◆ Problem details ◆
Your answer should be only the lines below from the one with "Instagram (234, 505)" to the one with "0.1.7-2 (155, 434)", repeated exactly, ends included.

##### Information supplied

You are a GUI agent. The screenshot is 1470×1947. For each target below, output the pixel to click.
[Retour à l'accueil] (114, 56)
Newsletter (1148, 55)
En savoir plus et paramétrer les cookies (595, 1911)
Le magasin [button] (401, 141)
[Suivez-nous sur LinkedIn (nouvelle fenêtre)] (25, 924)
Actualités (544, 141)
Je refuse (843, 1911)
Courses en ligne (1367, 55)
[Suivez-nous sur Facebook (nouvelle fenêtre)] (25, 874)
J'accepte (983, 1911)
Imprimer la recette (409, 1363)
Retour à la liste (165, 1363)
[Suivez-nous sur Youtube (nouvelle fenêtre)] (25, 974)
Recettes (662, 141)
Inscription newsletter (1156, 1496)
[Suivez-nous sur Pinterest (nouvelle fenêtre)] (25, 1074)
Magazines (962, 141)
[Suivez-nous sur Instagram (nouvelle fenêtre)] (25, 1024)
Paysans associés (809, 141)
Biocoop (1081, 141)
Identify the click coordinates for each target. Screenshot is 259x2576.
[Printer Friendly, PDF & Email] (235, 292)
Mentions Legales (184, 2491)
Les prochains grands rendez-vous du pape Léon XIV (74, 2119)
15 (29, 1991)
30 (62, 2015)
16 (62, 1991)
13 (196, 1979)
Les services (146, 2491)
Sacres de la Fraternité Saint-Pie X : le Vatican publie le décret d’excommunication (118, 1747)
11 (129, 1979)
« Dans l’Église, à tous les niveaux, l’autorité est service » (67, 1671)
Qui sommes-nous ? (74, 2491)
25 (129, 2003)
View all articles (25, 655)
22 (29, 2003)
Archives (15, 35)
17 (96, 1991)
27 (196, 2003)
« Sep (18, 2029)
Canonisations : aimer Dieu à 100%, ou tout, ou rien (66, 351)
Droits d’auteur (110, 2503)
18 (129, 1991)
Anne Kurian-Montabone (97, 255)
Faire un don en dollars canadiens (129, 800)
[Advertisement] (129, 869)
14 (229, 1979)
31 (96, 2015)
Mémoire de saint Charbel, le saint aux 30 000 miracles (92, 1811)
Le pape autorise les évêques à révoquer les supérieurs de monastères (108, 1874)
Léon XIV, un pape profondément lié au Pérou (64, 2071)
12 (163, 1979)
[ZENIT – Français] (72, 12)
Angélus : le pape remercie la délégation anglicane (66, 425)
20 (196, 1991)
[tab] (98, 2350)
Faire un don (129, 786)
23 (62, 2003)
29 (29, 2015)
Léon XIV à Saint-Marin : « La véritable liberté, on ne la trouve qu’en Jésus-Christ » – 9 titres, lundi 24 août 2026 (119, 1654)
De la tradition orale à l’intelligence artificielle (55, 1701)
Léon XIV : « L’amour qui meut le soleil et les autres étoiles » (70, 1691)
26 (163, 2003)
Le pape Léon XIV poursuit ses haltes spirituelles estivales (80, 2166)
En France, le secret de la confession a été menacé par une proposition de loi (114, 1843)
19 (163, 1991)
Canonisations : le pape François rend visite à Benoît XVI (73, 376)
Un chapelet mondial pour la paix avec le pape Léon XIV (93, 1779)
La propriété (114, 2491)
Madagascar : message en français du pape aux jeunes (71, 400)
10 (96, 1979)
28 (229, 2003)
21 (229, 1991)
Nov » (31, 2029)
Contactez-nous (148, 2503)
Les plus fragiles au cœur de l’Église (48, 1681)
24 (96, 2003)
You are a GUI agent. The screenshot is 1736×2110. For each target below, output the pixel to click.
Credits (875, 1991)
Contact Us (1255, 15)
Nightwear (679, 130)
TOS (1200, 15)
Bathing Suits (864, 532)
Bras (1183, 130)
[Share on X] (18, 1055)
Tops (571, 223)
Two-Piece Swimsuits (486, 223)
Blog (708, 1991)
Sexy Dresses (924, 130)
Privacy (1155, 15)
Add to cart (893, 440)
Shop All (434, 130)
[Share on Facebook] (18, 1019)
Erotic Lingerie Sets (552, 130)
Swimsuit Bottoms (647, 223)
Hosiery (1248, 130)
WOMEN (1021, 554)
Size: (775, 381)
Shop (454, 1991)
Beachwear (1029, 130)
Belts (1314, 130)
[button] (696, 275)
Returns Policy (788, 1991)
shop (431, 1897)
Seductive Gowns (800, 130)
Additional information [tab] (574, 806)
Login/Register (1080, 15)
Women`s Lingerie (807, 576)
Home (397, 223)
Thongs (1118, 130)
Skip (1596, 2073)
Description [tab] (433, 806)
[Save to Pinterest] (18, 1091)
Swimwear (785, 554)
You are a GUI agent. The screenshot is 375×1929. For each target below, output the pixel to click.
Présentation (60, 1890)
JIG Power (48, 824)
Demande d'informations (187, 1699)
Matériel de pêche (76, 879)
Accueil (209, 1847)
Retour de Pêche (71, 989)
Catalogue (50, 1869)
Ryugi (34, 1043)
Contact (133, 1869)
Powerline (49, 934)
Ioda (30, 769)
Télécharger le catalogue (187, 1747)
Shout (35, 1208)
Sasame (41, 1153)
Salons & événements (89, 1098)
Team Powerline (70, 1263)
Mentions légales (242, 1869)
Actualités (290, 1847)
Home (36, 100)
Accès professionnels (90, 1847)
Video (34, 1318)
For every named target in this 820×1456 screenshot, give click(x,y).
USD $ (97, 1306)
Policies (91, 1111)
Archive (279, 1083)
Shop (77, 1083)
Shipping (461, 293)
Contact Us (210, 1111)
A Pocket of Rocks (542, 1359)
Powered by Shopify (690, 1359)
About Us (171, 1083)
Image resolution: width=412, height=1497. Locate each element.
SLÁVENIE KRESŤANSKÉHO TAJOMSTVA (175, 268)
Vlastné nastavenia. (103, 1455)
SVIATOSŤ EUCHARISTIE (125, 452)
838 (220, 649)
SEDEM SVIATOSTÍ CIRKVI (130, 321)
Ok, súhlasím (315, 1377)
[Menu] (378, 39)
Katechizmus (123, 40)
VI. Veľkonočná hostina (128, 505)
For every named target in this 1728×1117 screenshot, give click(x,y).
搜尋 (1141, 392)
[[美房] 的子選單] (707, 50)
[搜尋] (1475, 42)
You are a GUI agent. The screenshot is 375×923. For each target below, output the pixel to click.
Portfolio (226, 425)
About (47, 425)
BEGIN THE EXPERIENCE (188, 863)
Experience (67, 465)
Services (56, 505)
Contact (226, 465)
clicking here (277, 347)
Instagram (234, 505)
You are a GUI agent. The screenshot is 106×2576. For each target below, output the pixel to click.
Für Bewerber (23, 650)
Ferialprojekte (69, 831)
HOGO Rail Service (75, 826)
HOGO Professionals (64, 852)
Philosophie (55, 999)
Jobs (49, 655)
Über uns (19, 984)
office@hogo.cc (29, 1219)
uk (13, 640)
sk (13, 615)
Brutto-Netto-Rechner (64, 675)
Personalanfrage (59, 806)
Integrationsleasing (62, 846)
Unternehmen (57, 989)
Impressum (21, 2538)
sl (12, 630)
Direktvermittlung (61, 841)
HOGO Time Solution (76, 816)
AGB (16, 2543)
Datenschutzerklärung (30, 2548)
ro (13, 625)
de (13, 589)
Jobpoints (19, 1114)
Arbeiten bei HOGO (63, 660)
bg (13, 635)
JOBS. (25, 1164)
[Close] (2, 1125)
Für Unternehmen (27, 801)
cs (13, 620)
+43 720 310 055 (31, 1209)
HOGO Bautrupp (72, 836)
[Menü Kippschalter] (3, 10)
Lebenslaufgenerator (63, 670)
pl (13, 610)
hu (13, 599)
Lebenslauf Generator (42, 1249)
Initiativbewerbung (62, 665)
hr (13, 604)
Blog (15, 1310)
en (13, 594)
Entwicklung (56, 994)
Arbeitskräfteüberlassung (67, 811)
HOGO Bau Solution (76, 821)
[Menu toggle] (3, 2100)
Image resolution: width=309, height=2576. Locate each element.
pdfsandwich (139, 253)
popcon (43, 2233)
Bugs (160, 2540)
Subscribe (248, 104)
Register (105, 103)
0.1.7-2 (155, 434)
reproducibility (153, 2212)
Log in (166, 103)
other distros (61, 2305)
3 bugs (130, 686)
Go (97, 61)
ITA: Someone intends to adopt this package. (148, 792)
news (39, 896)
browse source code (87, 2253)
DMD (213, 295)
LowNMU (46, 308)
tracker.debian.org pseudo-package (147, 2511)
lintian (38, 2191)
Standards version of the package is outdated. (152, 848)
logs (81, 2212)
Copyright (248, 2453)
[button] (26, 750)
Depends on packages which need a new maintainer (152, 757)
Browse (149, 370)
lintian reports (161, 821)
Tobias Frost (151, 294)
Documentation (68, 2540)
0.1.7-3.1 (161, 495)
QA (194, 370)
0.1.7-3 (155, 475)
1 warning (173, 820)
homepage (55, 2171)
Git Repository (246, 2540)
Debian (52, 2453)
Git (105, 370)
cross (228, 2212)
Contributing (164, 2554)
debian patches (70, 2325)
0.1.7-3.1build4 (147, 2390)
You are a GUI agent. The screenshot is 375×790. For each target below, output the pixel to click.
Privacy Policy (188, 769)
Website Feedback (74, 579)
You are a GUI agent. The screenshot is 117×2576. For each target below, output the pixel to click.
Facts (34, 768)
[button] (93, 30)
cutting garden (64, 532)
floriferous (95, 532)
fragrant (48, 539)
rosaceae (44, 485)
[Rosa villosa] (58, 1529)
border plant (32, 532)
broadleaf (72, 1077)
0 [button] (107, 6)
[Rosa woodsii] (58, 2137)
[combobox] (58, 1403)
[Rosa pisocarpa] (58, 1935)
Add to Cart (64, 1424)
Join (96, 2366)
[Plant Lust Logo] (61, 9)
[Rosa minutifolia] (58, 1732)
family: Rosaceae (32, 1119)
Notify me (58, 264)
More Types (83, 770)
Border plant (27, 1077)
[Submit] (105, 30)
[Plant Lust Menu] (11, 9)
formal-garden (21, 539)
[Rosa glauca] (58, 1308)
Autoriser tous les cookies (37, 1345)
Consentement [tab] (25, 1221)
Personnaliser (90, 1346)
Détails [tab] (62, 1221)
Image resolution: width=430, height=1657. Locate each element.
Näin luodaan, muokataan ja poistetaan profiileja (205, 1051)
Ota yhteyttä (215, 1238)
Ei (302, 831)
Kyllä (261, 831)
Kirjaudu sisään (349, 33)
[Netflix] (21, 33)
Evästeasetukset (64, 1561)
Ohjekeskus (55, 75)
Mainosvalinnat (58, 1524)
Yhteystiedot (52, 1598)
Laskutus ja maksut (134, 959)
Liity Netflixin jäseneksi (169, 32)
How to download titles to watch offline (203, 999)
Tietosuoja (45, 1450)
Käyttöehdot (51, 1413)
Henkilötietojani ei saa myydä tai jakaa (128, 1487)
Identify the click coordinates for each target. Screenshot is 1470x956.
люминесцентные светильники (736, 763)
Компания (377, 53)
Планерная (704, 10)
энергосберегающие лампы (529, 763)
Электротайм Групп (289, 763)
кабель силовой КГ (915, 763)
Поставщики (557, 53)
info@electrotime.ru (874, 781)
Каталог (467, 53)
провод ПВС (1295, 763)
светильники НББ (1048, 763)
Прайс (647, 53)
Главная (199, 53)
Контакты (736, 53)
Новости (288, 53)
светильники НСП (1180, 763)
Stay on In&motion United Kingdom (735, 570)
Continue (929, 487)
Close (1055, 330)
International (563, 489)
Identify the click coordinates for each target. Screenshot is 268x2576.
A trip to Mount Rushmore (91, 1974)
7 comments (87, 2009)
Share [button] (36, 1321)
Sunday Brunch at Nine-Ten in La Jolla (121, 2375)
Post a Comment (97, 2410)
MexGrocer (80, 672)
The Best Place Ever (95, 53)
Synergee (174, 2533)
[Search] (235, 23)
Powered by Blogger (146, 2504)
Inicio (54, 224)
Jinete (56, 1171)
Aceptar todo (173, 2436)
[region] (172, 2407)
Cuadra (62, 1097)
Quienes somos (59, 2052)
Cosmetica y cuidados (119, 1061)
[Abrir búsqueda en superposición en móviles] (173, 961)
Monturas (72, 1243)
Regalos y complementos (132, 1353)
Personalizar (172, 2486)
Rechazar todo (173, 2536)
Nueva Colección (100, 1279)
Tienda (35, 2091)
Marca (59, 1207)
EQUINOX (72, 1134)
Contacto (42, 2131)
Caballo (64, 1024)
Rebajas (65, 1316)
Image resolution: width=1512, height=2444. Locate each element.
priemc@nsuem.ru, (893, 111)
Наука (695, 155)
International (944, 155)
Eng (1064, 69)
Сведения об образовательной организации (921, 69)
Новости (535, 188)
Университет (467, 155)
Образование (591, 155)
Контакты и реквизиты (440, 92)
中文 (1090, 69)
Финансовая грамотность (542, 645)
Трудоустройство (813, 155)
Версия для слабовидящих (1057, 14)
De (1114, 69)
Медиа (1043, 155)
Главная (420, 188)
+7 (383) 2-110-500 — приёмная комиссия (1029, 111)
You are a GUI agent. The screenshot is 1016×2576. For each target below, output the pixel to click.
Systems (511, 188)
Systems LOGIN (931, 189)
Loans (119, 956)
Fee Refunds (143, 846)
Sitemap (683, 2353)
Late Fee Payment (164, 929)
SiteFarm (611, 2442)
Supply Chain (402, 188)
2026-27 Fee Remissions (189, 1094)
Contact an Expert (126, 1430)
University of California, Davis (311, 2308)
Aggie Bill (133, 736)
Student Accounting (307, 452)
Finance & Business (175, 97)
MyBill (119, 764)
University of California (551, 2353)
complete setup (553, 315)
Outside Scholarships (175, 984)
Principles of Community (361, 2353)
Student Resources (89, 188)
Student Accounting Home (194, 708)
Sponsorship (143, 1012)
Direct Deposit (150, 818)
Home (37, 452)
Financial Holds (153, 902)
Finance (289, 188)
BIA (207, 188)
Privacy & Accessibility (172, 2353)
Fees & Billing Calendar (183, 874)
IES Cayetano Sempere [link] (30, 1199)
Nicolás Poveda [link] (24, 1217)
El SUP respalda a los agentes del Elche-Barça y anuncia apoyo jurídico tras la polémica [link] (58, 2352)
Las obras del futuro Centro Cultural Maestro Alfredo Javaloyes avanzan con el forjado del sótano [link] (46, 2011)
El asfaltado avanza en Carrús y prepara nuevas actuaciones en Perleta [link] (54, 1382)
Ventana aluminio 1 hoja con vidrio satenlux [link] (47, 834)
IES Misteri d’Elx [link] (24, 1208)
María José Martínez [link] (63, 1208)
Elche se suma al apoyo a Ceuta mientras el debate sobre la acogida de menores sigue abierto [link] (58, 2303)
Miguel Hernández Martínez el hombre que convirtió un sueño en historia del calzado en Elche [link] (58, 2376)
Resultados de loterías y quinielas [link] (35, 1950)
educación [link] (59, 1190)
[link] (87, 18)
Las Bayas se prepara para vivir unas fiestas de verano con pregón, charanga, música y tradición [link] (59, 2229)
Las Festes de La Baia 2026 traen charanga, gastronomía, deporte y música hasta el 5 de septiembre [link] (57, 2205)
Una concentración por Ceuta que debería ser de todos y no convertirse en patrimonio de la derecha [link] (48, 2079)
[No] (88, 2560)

##########

◆ Result of this task ◆
Instagram (234, 505)
You are a GUI agent. The screenshot is 106×2576. For each target below, output the pixel to click.
Für Bewerber (23, 650)
Ferialprojekte (69, 831)
HOGO Rail Service (75, 826)
HOGO Professionals (64, 852)
Philosophie (55, 999)
Jobs (49, 655)
Über uns (19, 984)
office@hogo.cc (29, 1219)
uk (13, 640)
sk (13, 615)
Brutto-Netto-Rechner (64, 675)
Personalanfrage (59, 806)
Integrationsleasing (62, 846)
Unternehmen (57, 989)
Impressum (21, 2538)
sl (12, 630)
Direktvermittlung (61, 841)
HOGO Time Solution (76, 816)
AGB (16, 2543)
Datenschutzerklärung (30, 2548)
ro (13, 625)
de (13, 589)
Jobpoints (19, 1114)
Arbeiten bei HOGO (63, 660)
bg (13, 635)
JOBS. (25, 1164)
[Close] (2, 1125)
Für Unternehmen (27, 801)
cs (13, 620)
+43 720 310 055 (31, 1209)
HOGO Bautrupp (72, 836)
[Menü Kippschalter] (3, 10)
Lebenslaufgenerator (63, 670)
pl (13, 610)
hu (13, 599)
Lebenslauf Generator (42, 1249)
Initiativbewerbung (62, 665)
hr (13, 604)
Blog (15, 1310)
en (13, 594)
Entwicklung (56, 994)
Arbeitskräfteüberlassung (67, 811)
HOGO Bau Solution (76, 821)
[Menu toggle] (3, 2100)
Image resolution: width=309, height=2576. Locate each element.
pdfsandwich (139, 253)
popcon (43, 2233)
Bugs (160, 2540)
Subscribe (248, 104)
Register (105, 103)
0.1.7-2 (155, 434)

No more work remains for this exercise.